DTD or XSD?

DITA vocabulary modules can be implemented using DTDs or XML schema documents (XSD). Which should you use?

At the time of writing, most DITA users use DTD-based vocabulary modules. However, you can use XSD-based modules if you want to or must in order to accommodate the tools you're using or the demands of a particular user community. For example, the Syntext Serna editor only uses XSDs to drive in-editor tag awareness (it can also use DTDs for validation, but not for in-editor tag awareness).

Which raises the question: should I use DTDs, XSDs, or both?

The short answer is "use DTDs unless you absolutely have to use XSDs" for now. This answer will hopefully change in the future.

The reason for choosing DTDs is simple: DITA's XSDs currently depend on the redefine feature of XSD. Unfortunately, the definition of redefine in the XSD 1.0 specifications is ambiguous to the point that different conforming XSD processors will produce different results for the same set of XSD documents.

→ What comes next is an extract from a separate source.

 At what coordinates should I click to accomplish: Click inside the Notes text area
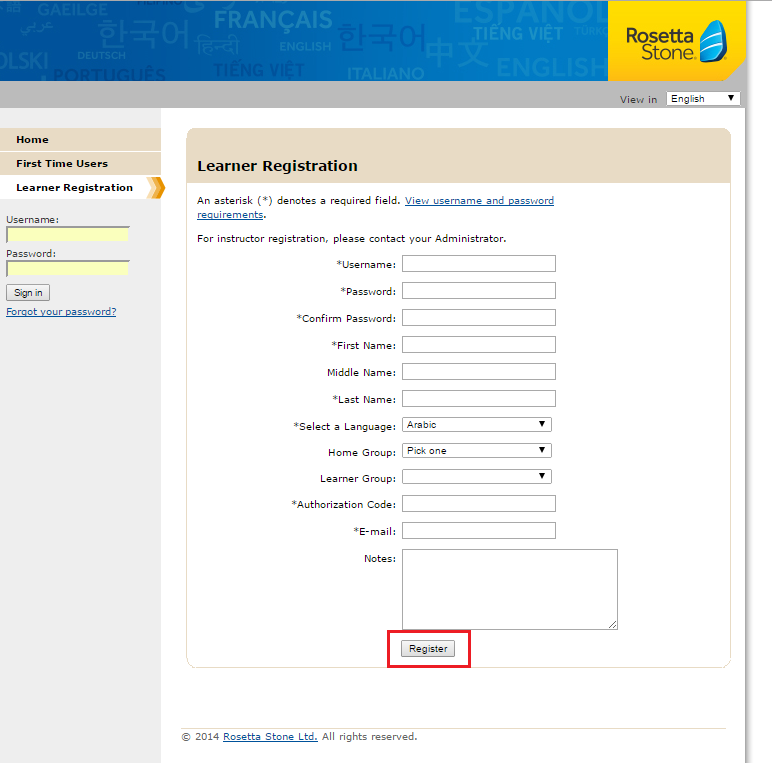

For this reason, the redefine feature is deprecated in XSD 1.1 (at Candidate Recommendation stage at the time of writing). Unfortunately, as currently formulated, DITA's XSDs depend on one particular interpretation of redefine, the one implemented by the Xerces 2.x parser.

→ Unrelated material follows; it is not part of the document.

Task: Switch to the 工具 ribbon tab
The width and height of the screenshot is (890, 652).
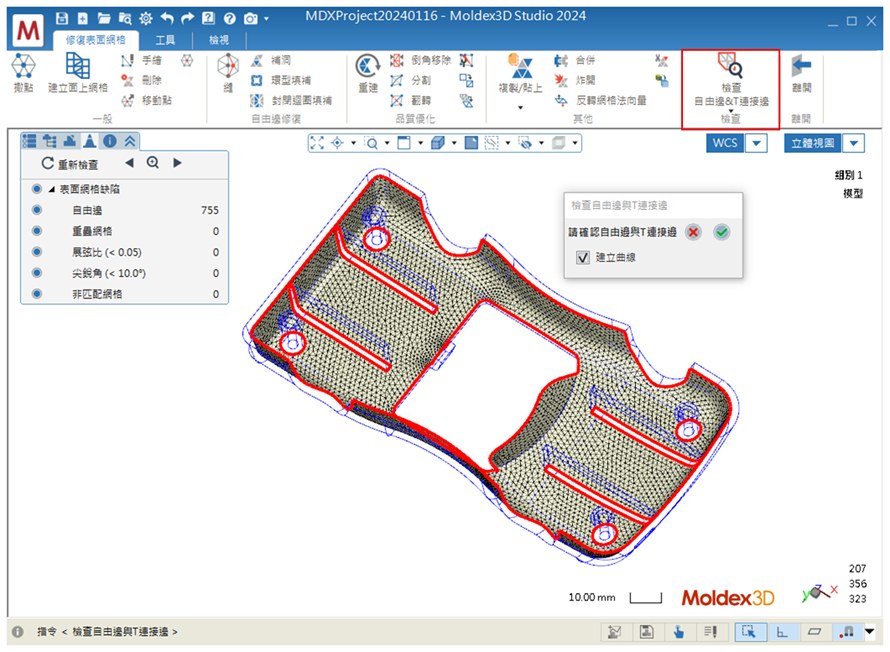Action: tap(165, 40)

This means that some conforming XSD processors consider DITA XSDs invalid and will not process them. This means, in turn, that you cannot reliably interchange XSD-based vocabulary modules and document type shells unless all of the interchange partners are using compatible XSD processors.

However, because the Xerces parser does the right thing, and because so many tools use the Xerces parser (or can use it), including the Open Toolkit, and because all the major commercial DITA-aware editors support DITA XSDs, you can create environments where XSD-based DITA documents can be processed reliably. However, a schema-aware XML processor that is not specifically DITA-aware, may not be able to process XSD-based DITA documents.

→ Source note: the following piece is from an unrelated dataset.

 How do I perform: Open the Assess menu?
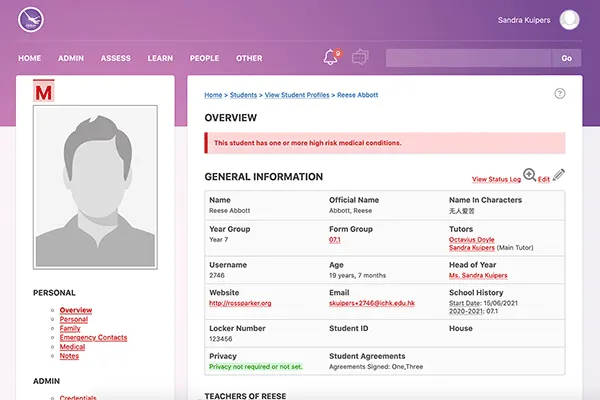116,58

I find this frustrating because, except for the redefine issue, I prefer XSD over DTDs for the following reasons:
  1. XSDs are fully namespace aware and namespaces are good.
  2. XSDs are more expressive than DTDs.
  3. Because they are XML documents, you can embed complete XML-based documentation in your XSD in a way you cannot in DTDs.
  4. As XML documents, XSDs are more convenient to process than DTDs (however, there are DTD parsers that make processing DTDs almost as convenient as XSDs)

DITA 1.x can't use namespaces, which eliminates the namespace advantage of XSDs (you could use namespace-based XSDs to create document type modules that are functionally equivalent to DITA's modularity features. However, DITA's modularity features do not use namespaces).

The XSD 1.1 specification defines a new feature, "override," that is intended to functionally replace the redefine feature and provide a more flexible extension mechanism, one that is a better match to what DITA needs. If the override feature works as we want it to (the DITA TC has provided input about DITA's requirements to the XSD Working Group) and it is implemented by XSD-aware processors, then it will be possible to rework the DITA XSDs to use override rather than redefine, at which point XSDs will become a better choice for vocabulary module implementation.

Until that time, however, the easiest and safest route is to stick with DTD-based shells and vocabulary modules.